I'm currently using this custom Rcpp function to compute the similarity of a vector x
to each row of a matrix m
:
library(Rcpp)
cppFunction('NumericVector cosine_x_to_m(NumericVector x, NumericMatrix m) {
int nrows = m.nrow();
NumericVector out(nrows);
for (int i = 0; i < nrows; i++) {
NumericVector y = m(i, _);
out[i] = sum(x * y) / sqrt(sum(pow(x, 2.0)) * sum(pow(y, 2.0)));
}
return out;
}')
Varying n
and l
, I'm getting the following sorts of timings:
Reproducible code below.
# Function to simulate data
sim_data <- function(l, n) {
# Feature vector to be used for computing similarity
x <- runif(l)
# Matrix of feature vectors (1 per row) to compare against x
m <- matrix(runif(n * l), nrow = n)
list(x = x, m = m)
}
# Rcpp function to compute similarity of x to each row of m
library(Rcpp)
cppFunction('NumericVector cosine_x_to_m(NumericVector x, NumericMatrix m) {
int nrows = m.nrow();
NumericVector out(nrows);
for (int i = 0; i < nrows; i++) {
NumericVector y = m(i, _);
out[i] = sum(x * y) / sqrt(sum(pow(x, 2.0)) * sum(pow(y, 2.0)));
}
return out;
}')
# Timer function
library(microbenchmark)
timer <- function(l, n) {
dat <- sim_data(l, n)
microbenchmark(cosine_x_to_m(dat$x, dat$m))
}
# Results for grid of l and n
library(tidyverse)
results <- cross_d(list(l = seq(200, 1000, by = 200), n = seq(500, 4000, by = 500))) %>%
mutate(timings = map2(l, n, timer))
# Plot results
results_plot <- results %>%
unnest(timings) %>%
mutate(time = time / 1000000) %>% # Convert time to seconds
group_by(l, n) %>%
summarise(mean = mean(time), ci = 1.96 * sd(time) / sqrt(n()))
pd <- position_dodge(width = 20)
results_plot %>%
ggplot(aes(n, mean, group= l)) +
geom_line(aes(color = factor(l)), position = pd, size = 2) +
geom_errorbar(aes(ymin = mean - ci, ymax = mean + ci), position = pd, width = 100) +
geom_point(position = pd, size = 2) +
scale_color_brewer(palette = "Blues") +
theme_minimal() +
labs(x = "n", y = "Seconds", color = "l") +
ggtitle("Algorithm Runtime",
subtitle = "Error bars represent 95% confidence intervals")
3 Answers 3
I'm using Microsoft R (with Intel MKL) which makes matrix multiplications faster, but for fair comparison I set it to be single threaded.
setMKLthreads(1)
In my tests this pure R version cosine_x_to_m
is twice faster than yours.
cosine_x_to_m2 = function(x,m){
x = x / sqrt(crossprod(x));
return( as.vector((m %*% x) / sqrt(rowSums(m^2))) );
}
Rewriting rowSums(m^2)
in C/C++ makes it even faster, about four times faster than the original.
library(ramwas)
cosine_x_to_m2 = function(x,m){
x = x / sqrt(crossprod(x));
return( as.vector((m %*% x) / sqrt(rowSumsSq(m))) );
}
Initial performance:
Final version performance:
-
\$\begingroup\$ Thanks, this has helped a huge amount!
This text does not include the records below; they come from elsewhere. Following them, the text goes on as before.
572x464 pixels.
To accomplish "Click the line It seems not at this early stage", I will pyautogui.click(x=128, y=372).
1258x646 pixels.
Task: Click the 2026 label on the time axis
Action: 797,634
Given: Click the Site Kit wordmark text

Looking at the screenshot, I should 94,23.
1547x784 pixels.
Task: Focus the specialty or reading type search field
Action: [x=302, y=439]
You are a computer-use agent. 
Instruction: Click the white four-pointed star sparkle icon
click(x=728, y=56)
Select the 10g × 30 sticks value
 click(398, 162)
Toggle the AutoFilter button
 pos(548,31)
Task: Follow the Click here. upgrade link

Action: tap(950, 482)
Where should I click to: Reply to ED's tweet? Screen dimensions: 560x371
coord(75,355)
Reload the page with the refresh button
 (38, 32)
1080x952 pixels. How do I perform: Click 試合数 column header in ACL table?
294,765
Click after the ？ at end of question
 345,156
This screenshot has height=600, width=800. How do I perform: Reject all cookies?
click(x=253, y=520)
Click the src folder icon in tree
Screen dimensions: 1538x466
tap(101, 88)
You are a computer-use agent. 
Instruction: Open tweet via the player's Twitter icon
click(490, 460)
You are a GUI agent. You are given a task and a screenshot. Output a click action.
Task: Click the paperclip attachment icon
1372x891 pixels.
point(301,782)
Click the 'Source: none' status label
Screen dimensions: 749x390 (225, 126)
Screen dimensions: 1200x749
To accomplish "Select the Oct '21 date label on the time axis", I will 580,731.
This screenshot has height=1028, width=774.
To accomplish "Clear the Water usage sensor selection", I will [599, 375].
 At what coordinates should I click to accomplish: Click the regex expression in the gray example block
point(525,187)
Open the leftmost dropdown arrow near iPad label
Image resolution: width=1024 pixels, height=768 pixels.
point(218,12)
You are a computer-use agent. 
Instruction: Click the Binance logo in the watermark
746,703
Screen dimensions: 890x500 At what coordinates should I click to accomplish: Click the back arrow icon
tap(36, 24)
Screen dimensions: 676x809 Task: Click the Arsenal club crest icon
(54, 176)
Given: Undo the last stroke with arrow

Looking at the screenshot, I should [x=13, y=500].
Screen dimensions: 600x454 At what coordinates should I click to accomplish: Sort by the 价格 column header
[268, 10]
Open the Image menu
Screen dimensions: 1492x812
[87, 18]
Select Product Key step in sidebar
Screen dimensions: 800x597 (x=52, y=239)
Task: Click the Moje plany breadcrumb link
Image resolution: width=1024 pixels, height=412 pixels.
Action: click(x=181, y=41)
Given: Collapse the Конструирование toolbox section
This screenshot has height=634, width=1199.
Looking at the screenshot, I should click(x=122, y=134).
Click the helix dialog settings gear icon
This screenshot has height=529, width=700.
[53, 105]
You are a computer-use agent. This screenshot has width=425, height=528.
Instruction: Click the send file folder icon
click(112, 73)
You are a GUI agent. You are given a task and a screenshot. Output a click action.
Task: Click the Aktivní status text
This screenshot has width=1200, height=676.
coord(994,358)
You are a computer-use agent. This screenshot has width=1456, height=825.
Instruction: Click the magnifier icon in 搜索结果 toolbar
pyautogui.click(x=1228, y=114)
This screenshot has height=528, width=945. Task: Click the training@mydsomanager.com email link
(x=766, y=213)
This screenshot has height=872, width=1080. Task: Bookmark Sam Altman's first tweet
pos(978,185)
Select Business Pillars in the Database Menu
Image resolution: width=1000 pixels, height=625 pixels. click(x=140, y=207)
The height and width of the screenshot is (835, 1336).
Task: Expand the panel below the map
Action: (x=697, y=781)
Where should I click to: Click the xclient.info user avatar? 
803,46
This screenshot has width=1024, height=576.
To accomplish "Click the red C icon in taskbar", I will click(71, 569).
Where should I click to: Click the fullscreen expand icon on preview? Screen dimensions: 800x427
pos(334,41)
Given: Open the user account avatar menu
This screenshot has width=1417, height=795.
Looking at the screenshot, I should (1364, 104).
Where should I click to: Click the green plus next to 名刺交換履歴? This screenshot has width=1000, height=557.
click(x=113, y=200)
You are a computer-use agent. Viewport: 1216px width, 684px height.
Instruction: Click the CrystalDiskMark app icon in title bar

I tweaked a few things (based on your comments too) and used custom functions instead of ramwas::rowSumsSq (which I had trouble installing). I've added my updated solution in answer. \$\endgroup\$Simon Jackson– Simon Jackson2017年04月02日 22:13:49 +00:00Commented Apr 2, 2017 at 22:13
-
\$\begingroup\$ I can get you this function separately from the rest of the package, but it seems you are doing well without it. Glad I could help. \$\endgroup\$Andrey Shabalin– Andrey Shabalin2017年04月03日 00:40:23 +00:00Commented Apr 3, 2017 at 0:40
Believe it or not, but there is still some room for simplification and decent improvement in the function rowSumsSq
. The reason is that due to the column-major order of matrices in memory, looping over rows within columns is more effecient than vice versa.
library('Rcpp')
n <- m <- 1000L
dat <- matrix(rnorm(n*m), nrow = n, ncol = m)
cppFunction('NumericVector rowSumsSq_faster(NumericMatrix x) {
int nrow = x.nrow(), ncol = x.ncol();
NumericVector out(nrow);
for (int j = 0; j < ncol; ++j) {
for (int i = 0; i < nrow; ++i) {
out[i] += std::pow(x(i, j), 2);
}
}
return out;
}')
A quick benchmark gives
microbenchmark::microbenchmark(times = 1e3L,
rowSums(dat^2),
rowSumsSq(dat),
rowSumsSq_faster(dat)
)
Unit: microseconds
expr min lq mean median uq
rowSums(dat^2) 4573.501 4691.8010 5830.381 4764.6240 5522.5845
rowSumsSq(dat) 1778.245 1855.7020 1886.566 1877.0595 1906.5605
rowSumsSq_faster(dat) 799.546 852.5835 869.913 865.1385 879.8275
-
1\$\begingroup\$ This is a really great addition! Thanks. I've added it into my updated solution. \$\endgroup\$Simon Jackson– Simon Jackson2017年04月19日 23:31:23 +00:00Commented Apr 19, 2017 at 23:31
Based on answers and comments from @Andrey and @Dominik, I implemented the code below. A solid improvement ~ 60% better!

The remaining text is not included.